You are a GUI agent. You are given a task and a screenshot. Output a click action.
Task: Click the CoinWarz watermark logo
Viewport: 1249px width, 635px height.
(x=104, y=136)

::::

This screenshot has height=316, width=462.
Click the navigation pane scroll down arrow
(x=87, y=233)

::::

*WORK INSTRUCTIONS*
Copy out each line of the listing that holds the string "screenshot".

*ANSWER TO THIS PROBLEM*
You are a GUI agent. You are given a task and a screenshot. Output a click action.
This screenshot has height=316, width=462.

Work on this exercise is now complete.